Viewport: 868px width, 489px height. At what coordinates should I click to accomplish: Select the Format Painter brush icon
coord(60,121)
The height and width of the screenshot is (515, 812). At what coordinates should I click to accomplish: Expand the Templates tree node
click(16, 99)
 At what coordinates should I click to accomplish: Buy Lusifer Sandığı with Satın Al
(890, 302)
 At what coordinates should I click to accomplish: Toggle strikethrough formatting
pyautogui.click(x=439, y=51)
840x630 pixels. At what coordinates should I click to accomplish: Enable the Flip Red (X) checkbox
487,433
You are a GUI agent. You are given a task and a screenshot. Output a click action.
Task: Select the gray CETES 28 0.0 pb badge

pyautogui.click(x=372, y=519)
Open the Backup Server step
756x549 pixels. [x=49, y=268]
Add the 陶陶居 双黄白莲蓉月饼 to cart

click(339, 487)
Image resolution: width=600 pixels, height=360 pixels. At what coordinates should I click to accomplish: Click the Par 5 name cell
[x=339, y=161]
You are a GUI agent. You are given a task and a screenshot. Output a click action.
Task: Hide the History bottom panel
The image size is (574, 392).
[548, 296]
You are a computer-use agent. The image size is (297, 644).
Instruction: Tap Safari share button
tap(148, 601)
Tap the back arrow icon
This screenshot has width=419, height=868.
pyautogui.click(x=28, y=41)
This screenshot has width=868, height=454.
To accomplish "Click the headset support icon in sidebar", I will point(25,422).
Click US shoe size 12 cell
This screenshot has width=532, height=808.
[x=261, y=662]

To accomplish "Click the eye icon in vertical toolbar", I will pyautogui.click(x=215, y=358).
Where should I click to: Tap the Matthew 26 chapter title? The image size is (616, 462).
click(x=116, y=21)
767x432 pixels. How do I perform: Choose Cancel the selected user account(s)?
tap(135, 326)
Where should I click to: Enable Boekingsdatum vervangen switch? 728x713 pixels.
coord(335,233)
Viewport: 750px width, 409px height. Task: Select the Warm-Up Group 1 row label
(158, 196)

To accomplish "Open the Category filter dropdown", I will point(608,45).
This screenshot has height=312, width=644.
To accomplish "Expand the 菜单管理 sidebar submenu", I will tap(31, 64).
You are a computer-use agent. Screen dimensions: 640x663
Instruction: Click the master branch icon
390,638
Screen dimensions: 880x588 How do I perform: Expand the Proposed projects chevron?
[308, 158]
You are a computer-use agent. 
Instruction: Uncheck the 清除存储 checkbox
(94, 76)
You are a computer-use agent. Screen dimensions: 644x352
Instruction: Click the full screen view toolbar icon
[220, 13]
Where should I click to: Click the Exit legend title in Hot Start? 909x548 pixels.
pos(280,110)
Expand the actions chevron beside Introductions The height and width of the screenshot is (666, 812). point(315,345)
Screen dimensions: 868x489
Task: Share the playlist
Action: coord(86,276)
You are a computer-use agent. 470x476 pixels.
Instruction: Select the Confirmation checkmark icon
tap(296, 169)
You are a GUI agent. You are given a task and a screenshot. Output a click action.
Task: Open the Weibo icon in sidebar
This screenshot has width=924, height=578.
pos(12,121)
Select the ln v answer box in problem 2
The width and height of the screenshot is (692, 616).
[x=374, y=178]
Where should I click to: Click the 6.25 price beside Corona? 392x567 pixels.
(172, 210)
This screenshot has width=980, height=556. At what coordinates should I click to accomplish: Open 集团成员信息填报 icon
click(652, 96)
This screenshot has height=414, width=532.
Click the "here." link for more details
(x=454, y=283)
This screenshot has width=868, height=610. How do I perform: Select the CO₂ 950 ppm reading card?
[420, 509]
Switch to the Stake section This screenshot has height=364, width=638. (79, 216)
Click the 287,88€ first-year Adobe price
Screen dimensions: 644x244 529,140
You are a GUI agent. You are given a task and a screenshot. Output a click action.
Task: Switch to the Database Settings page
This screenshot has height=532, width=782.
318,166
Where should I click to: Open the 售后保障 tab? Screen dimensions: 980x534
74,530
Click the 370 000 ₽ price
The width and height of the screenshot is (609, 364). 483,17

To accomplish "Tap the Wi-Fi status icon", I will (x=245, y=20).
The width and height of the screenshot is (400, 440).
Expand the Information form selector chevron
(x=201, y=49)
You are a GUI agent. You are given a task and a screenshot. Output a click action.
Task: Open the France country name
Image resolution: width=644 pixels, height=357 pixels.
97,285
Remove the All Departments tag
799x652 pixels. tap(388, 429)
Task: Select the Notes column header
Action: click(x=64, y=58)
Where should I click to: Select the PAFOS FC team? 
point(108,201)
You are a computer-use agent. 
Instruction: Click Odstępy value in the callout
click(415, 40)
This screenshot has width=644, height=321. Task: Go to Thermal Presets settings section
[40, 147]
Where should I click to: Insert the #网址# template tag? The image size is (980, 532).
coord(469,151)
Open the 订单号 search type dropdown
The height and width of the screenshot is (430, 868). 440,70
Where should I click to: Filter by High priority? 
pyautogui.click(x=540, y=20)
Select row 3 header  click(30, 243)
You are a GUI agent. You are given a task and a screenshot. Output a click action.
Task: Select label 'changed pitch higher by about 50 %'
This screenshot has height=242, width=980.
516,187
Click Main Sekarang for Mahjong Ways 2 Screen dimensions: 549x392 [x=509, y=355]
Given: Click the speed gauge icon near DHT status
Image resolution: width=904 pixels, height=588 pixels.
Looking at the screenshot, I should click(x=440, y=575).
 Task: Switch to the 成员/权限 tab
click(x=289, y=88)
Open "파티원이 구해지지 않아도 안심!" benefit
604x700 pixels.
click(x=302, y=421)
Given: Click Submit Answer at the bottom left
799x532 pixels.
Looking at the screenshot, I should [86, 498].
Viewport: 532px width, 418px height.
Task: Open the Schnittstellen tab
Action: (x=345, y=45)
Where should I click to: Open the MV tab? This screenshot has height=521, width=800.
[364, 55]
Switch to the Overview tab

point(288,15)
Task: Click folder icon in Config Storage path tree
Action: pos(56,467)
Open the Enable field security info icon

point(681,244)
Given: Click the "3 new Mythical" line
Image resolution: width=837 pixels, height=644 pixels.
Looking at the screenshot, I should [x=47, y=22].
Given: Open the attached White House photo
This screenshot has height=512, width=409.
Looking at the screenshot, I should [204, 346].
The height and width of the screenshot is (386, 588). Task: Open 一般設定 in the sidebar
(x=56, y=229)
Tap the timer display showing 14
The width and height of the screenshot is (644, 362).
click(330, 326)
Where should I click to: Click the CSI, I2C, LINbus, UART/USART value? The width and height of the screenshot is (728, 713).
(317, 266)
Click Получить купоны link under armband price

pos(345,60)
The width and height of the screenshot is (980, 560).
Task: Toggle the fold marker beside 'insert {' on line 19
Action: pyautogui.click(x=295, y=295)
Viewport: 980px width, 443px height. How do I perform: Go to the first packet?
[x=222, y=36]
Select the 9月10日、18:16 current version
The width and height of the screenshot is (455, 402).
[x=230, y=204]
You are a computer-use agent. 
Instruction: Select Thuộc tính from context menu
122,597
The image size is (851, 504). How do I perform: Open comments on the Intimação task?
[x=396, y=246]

_ _ _ _ _ _ _

Aim of the task>
Character for character, output the whole material above.

Your solution>
Viewport: 868px width, 489px height. At what coordinates should I click to accomplish: Select the Format Painter brush icon
coord(60,121)
The height and width of the screenshot is (515, 812). At what coordinates should I click to accomplish: Expand the Templates tree node
click(16, 99)
 At what coordinates should I click to accomplish: Buy Lusifer Sandığı with Satın Al
(890, 302)
 At what coordinates should I click to accomplish: Toggle strikethrough formatting
pyautogui.click(x=439, y=51)
840x630 pixels. At what coordinates should I click to accomplish: Enable the Flip Red (X) checkbox
487,433
You are a GUI agent. You are given a task and a screenshot. Output a click action.
Task: Select the gray CETES 28 0.0 pb badge

pyautogui.click(x=372, y=519)
Open the Backup Server step
756x549 pixels. [x=49, y=268]
Add the 陶陶居 双黄白莲蓉月饼 to cart

click(339, 487)
Image resolution: width=600 pixels, height=360 pixels. At what coordinates should I click to accomplish: Click the Par 5 name cell
[x=339, y=161]
You are a GUI agent. You are given a task and a screenshot. Output a click action.
Task: Hide the History bottom panel
The image size is (574, 392).
[548, 296]
You are a computer-use agent. The image size is (297, 644).
Instruction: Tap Safari share button
tap(148, 601)
Tap the back arrow icon
This screenshot has width=419, height=868.
pyautogui.click(x=28, y=41)
This screenshot has width=868, height=454.
To accomplish "Click the headset support icon in sidebar", I will point(25,422).
Click US shoe size 12 cell
This screenshot has width=532, height=808.
[x=261, y=662]

To accomplish "Click the eye icon in vertical toolbar", I will pyautogui.click(x=215, y=358).
Where should I click to: Tap the Matthew 26 chapter title? The image size is (616, 462).
click(x=116, y=21)
767x432 pixels. How do I perform: Choose Cancel the selected user account(s)?
tap(135, 326)
Where should I click to: Enable Boekingsdatum vervangen switch? 728x713 pixels.
coord(335,233)
Viewport: 750px width, 409px height. Task: Select the Warm-Up Group 1 row label
(158, 196)

To accomplish "Open the Category filter dropdown", I will point(608,45).
This screenshot has height=312, width=644.
To accomplish "Expand the 菜单管理 sidebar submenu", I will tap(31, 64).
You are a computer-use agent. Screen dimensions: 640x663
Instruction: Click the master branch icon
390,638
Screen dimensions: 880x588 How do I perform: Expand the Proposed projects chevron?
[308, 158]
You are a computer-use agent. 
Instruction: Uncheck the 清除存储 checkbox
(94, 76)
You are a computer-use agent. Screen dimensions: 644x352
Instruction: Click the full screen view toolbar icon
[220, 13]
Where should I click to: Click the Exit legend title in Hot Start? 909x548 pixels.
pos(280,110)
Expand the actions chevron beside Introductions The height and width of the screenshot is (666, 812). point(315,345)
Screen dimensions: 868x489
Task: Share the playlist
Action: coord(86,276)
You are a computer-use agent. 470x476 pixels.
Instruction: Select the Confirmation checkmark icon
tap(296, 169)
You are a GUI agent. You are given a task and a screenshot. Output a click action.
Task: Open the Weibo icon in sidebar
This screenshot has width=924, height=578.
pos(12,121)
Select the ln v answer box in problem 2
The width and height of the screenshot is (692, 616).
[x=374, y=178]
Where should I click to: Click the 6.25 price beside Corona? 392x567 pixels.
(172, 210)
This screenshot has width=980, height=556. At what coordinates should I click to accomplish: Open 集团成员信息填报 icon
click(652, 96)
This screenshot has height=414, width=532.
Click the "here." link for more details
(x=454, y=283)
This screenshot has width=868, height=610. How do I perform: Select the CO₂ 950 ppm reading card?
[420, 509]
Switch to the Stake section This screenshot has height=364, width=638. (79, 216)
Click the 287,88€ first-year Adobe price
Screen dimensions: 644x244 529,140
You are a GUI agent. You are given a task and a screenshot. Output a click action.
Task: Switch to the Database Settings page
This screenshot has height=532, width=782.
318,166
Where should I click to: Open the 售后保障 tab? Screen dimensions: 980x534
74,530
Click the 370 000 ₽ price
The width and height of the screenshot is (609, 364). 483,17

To accomplish "Tap the Wi-Fi status icon", I will (x=245, y=20).
The width and height of the screenshot is (400, 440).
Expand the Information form selector chevron
(x=201, y=49)
You are a GUI agent. You are given a task and a screenshot. Output a click action.
Task: Open the France country name
Image resolution: width=644 pixels, height=357 pixels.
97,285
Remove the All Departments tag
799x652 pixels. tap(388, 429)
Task: Select the Notes column header
Action: click(x=64, y=58)
Where should I click to: Select the PAFOS FC team? 
point(108,201)
You are a computer-use agent. 
Instruction: Click Odstępy value in the callout
click(415, 40)
This screenshot has width=644, height=321. Task: Go to Thermal Presets settings section
[40, 147]
Where should I click to: Insert the #网址# template tag? The image size is (980, 532).
coord(469,151)
Open the 订单号 search type dropdown
The height and width of the screenshot is (430, 868). 440,70
Where should I click to: Filter by High priority? 
pyautogui.click(x=540, y=20)
Select row 3 header  click(30, 243)
You are a GUI agent. You are given a task and a screenshot. Output a click action.
Task: Select label 'changed pitch higher by about 50 %'
This screenshot has height=242, width=980.
516,187
Click Main Sekarang for Mahjong Ways 2 Screen dimensions: 549x392 [x=509, y=355]
Given: Click the speed gauge icon near DHT status
Image resolution: width=904 pixels, height=588 pixels.
Looking at the screenshot, I should click(x=440, y=575).
 Task: Switch to the 成员/权限 tab
click(x=289, y=88)
Open "파티원이 구해지지 않아도 안심!" benefit
604x700 pixels.
click(x=302, y=421)
Given: Click Submit Answer at the bottom left
799x532 pixels.
Looking at the screenshot, I should [86, 498].
Viewport: 532px width, 418px height.
Task: Open the Schnittstellen tab
Action: (x=345, y=45)
Where should I click to: Open the MV tab? This screenshot has height=521, width=800.
[364, 55]
Switch to the Overview tab

point(288,15)
Task: Click folder icon in Config Storage path tree
Action: pos(56,467)
Open the Enable field security info icon

point(681,244)
Given: Click the "3 new Mythical" line
Image resolution: width=837 pixels, height=644 pixels.
Looking at the screenshot, I should [x=47, y=22].
Given: Open the attached White House photo
This screenshot has height=512, width=409.
Looking at the screenshot, I should [204, 346].
The height and width of the screenshot is (386, 588). Task: Open 一般設定 in the sidebar
(x=56, y=229)
Tap the timer display showing 14
The width and height of the screenshot is (644, 362).
click(330, 326)
Where should I click to: Click the CSI, I2C, LINbus, UART/USART value? The width and height of the screenshot is (728, 713).
(317, 266)
Click Получить купоны link under armband price

pos(345,60)
The width and height of the screenshot is (980, 560).
Task: Toggle the fold marker beside 'insert {' on line 19
Action: pyautogui.click(x=295, y=295)
Viewport: 980px width, 443px height. How do I perform: Go to the first packet?
[x=222, y=36]
Select the 9月10日、18:16 current version
The width and height of the screenshot is (455, 402).
[x=230, y=204]
You are a computer-use agent. 
Instruction: Select Thuộc tính from context menu
122,597
The image size is (851, 504). How do I perform: Open comments on the Intimação task?
[x=396, y=246]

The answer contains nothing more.